Each line that contains the string "will" counts once; report how many such lines appear in the data, as a number only.
- - - - -
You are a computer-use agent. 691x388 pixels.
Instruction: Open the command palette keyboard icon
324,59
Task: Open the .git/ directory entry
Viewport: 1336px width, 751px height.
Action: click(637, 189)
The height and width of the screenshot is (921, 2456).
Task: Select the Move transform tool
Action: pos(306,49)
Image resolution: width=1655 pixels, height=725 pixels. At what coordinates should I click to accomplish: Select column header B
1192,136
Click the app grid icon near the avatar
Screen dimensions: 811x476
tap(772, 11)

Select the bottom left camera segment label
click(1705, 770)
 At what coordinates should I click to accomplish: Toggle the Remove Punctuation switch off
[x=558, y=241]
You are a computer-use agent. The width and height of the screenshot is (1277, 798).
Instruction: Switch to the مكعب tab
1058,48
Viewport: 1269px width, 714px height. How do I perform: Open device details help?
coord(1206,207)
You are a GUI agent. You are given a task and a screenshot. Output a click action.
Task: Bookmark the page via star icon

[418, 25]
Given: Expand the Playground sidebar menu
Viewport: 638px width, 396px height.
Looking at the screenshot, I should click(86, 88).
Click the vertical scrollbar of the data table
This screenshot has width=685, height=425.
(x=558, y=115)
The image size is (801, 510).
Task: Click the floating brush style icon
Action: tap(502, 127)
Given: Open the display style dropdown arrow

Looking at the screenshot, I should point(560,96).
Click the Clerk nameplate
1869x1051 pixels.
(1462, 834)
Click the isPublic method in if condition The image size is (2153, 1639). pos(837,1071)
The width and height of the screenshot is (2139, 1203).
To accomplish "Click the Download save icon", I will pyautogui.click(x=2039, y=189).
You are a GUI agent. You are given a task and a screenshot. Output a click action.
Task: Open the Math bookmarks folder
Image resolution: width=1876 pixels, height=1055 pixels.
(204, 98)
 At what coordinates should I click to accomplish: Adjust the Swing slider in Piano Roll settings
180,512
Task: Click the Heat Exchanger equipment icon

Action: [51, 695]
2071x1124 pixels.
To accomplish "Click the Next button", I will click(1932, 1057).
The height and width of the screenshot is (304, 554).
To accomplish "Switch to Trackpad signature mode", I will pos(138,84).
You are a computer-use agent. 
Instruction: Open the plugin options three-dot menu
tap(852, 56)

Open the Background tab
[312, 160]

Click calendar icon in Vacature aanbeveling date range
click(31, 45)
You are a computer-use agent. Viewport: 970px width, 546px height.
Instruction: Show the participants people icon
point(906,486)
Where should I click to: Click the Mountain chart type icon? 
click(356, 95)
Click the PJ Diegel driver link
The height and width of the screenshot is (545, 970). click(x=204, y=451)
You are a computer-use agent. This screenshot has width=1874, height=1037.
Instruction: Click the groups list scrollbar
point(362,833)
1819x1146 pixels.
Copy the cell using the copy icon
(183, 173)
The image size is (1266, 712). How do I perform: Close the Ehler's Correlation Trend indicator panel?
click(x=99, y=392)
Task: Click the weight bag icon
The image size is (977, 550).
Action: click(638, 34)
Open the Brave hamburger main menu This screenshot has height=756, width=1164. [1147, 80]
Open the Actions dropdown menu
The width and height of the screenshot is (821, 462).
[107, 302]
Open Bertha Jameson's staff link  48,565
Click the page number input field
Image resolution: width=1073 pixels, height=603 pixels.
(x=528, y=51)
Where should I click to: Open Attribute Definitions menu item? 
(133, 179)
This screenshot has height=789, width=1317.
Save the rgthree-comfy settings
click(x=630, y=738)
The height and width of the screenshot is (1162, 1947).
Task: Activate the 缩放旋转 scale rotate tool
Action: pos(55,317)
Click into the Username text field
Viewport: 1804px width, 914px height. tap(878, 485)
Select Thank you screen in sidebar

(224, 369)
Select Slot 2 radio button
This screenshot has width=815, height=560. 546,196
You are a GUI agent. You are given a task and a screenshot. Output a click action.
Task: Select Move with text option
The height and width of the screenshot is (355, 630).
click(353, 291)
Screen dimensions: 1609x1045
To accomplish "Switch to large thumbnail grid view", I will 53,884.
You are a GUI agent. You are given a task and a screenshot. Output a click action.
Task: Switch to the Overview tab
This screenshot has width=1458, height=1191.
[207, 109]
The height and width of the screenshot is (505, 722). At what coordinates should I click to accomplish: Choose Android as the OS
- - - - -
### SOLUTION
4